WR 148 had been suspected to host a compact companion (Marchenko et al. 1996). However, Munoz et al. (2017) identified O-star features in the composite spectrum, and thus established a binary system with components classified as WN 7h and O4-6 in a 4.3 d orbit. While the brightness ratio was not determined, we must be aware that our single-star analysis might be somewhat biased by the contribution of the companion. The Gaia DR2 catalog reports a negative parallax, but it seems unlikely that is was the close-binary nature of the object that has irritatedthemeasurements. With a height of about 800 pc above the Galactic plane, WR 148 is an extreme runaway object.

WR 156 shows radio emission with a thermal and a non-thermal contribution (Montes et al. 2009), but otherwise there are no indications of binarity.

In those figures that indicate results of our spectral analysis, we mark the confirmed WR+OB binaries by encircling their respective symbol. Runaway stars are marked in the same way since their fast motion is most likely the result of former binarity, after the companion exploded and became gravitationally unbound.

We emphasize that all distance-independent results from the spectral analyses in Paper I are retained for the present study – notably the stellar temperatures, “transformed radii” (cf. Sect. 4), and the detectability of atmospheric hydrogen. Paper I provides a discussion of the error margins. The spectral types given in Col. 2 of Table 1 are copied from Paper I as well. We note that some of the stars with “early” subtype numbers are designated as “(WNL)” in parentheses, while some of the stars with subtype numbers as high as 7 or 8 are still classified in parantheses as “(WNE-w)”, i.e., as early-type WN with weak lines. In Paper I (end of Sect. 3) we argued that such assignment corresponds better to the spectral appearance. Since the current paper only updates the distance-dependent quatities, we keep these spectral type assignments throughout the present paper, including the symbol coding in the diagrams.

Table 1

Parameters of the Galactic single WN stars.

3 Gaia distances for the Galactic WN stars

One of the main objectives of the Gaia space craft is to measure stellar parallaxes all over our Galaxy (Gaia Collaboration 2016). The original Gaia DR2 catalog2 provides parallaxes for 1.8 billion stars, including all our targets except of WR 2 and WR 63.

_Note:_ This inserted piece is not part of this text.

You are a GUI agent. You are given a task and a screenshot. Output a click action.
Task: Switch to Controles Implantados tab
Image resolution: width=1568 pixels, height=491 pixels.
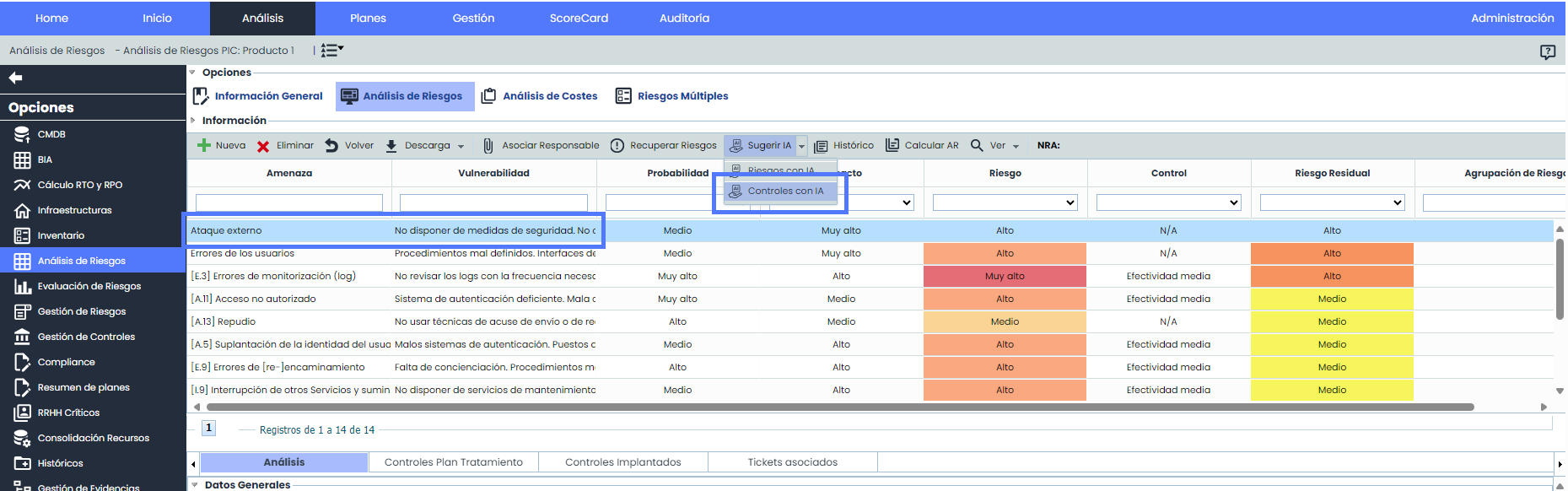[622, 462]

Ideally, the distance d to a particular object is just the reciprocal of its parallax d = ϖ−1. However, the measured parallax has a statistical error. As consequence, the most likely value for the distance is not exactly the reciprocal parallax. Bailer-Jones et al. (2018) provided a version of the Gaia DR2 catalog in which the distances are derived from the parallaxes with the help of a Bayesian approach. This catalog also provides error margins for the distance that correspond to a confidence level that is equivalent to 1σ in a Gaussian distribution.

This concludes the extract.